■ **PROMPT**
Filter the listing down to the lines containing the word "agent".

■ **EXERCISE MATERIAL**
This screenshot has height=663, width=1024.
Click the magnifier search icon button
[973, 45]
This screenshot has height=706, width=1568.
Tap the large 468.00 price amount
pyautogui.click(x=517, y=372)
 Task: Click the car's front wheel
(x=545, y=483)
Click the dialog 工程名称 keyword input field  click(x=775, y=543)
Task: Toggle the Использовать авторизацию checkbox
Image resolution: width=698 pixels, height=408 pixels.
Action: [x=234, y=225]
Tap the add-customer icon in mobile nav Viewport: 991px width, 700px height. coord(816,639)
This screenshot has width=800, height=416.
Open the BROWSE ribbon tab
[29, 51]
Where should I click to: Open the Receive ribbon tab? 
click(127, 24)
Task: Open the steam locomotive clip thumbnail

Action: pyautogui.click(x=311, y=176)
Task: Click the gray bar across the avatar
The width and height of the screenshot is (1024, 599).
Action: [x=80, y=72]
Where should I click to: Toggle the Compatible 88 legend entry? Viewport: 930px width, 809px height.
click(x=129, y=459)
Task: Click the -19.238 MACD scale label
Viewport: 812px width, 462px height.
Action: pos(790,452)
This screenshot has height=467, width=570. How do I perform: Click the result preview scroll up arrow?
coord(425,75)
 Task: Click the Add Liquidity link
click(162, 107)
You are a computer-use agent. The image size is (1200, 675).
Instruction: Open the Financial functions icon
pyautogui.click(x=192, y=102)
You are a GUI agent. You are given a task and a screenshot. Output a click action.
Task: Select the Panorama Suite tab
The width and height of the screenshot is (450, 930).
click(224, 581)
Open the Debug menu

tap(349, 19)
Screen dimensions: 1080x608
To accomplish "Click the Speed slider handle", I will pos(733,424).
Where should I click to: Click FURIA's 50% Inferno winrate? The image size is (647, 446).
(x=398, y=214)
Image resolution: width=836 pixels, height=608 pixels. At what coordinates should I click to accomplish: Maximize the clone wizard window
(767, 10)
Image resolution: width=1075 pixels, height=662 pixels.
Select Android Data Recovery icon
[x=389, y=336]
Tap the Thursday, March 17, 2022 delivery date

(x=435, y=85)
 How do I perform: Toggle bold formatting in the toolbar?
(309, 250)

■ **WRITTEN ANSWER**
You are a computer-use agent. The image size is (1200, 675).
You are a GUI agent. You are given a task and a screenshot. Output a click action.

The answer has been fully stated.